I have 36 followers on this blog!!!! AWESOME!!! I love that there are at least 36 people that are helping us bring our boy home..... I wanted to thank all of you for following our journey.

One thing I never anticipated was how alone this journey makes me feel..... It is a feeling I cannot explain..... I have 36 people reading my story, I have 6 others under my roof that love this little man, I have quite a few people (strangers included) who have donated to help bring my son home, but somehow.... I feel alone.

Am I the only one?? Do others feel this way too??
I get some great comments from people I tell (in person), but mostly I get doubt, reservations, and confusion.
People just do not understand why I want to bring this child into my life......
I try to explain it..... Sometimes I succeed and other times I do not......

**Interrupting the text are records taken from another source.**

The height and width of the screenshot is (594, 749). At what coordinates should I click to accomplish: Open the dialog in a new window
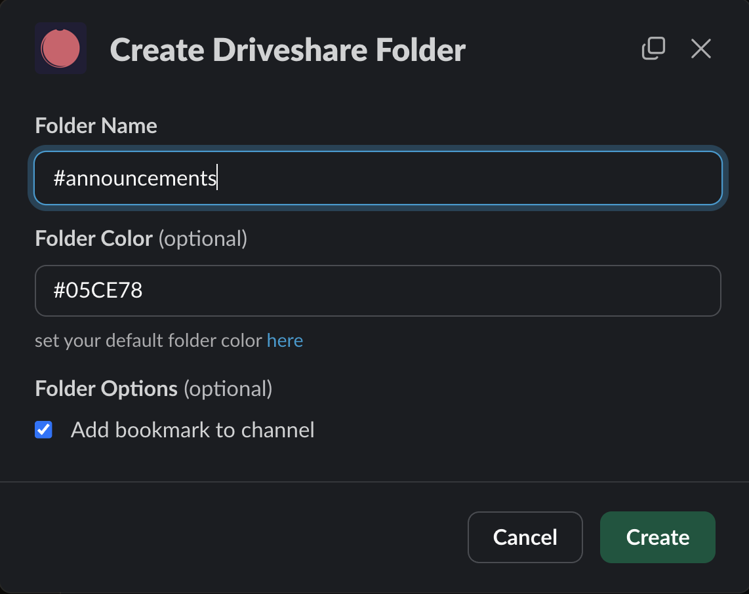pos(653,49)
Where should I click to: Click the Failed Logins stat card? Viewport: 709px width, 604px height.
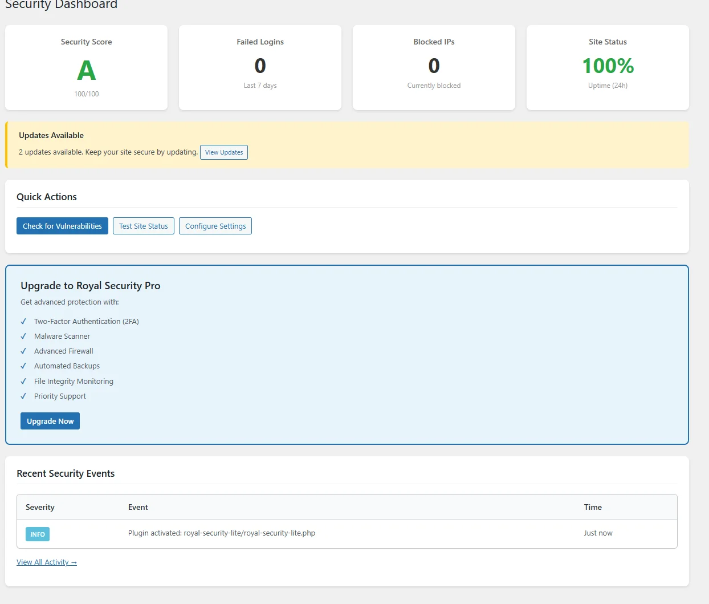(260, 67)
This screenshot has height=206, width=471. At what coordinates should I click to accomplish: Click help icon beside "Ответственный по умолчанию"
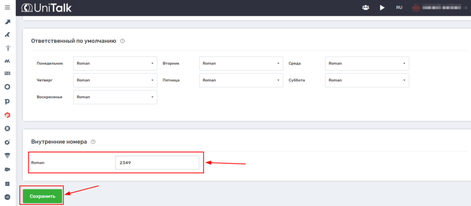[x=122, y=41]
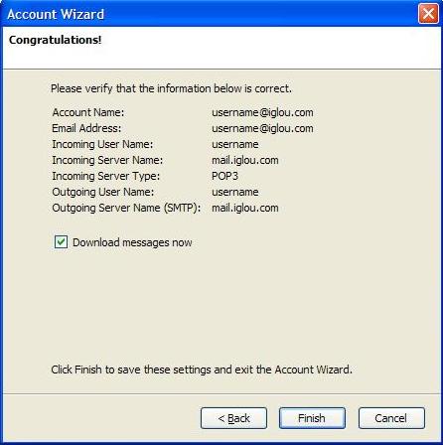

Please break the silence..... I am feeling lost and discouraged (not in anyway giving up, but needing someone to help me through)..... Please leave me a comment.... anything just so I know that you guys are out there!!!

Also please visit my new fundraisers tab at the top.... we have a ton of ways to help us out while getting some of your Christmas shopping out of the way, but we also have an awesome giveaway going on.....
Please help this Momma get a little encouragement.... I miss my boy tons this time of year!!

8 comments:

  1. Hi Jaclyn
    I'm not a big commenter but I am definitely reading and praying that that precious boy will be home soon!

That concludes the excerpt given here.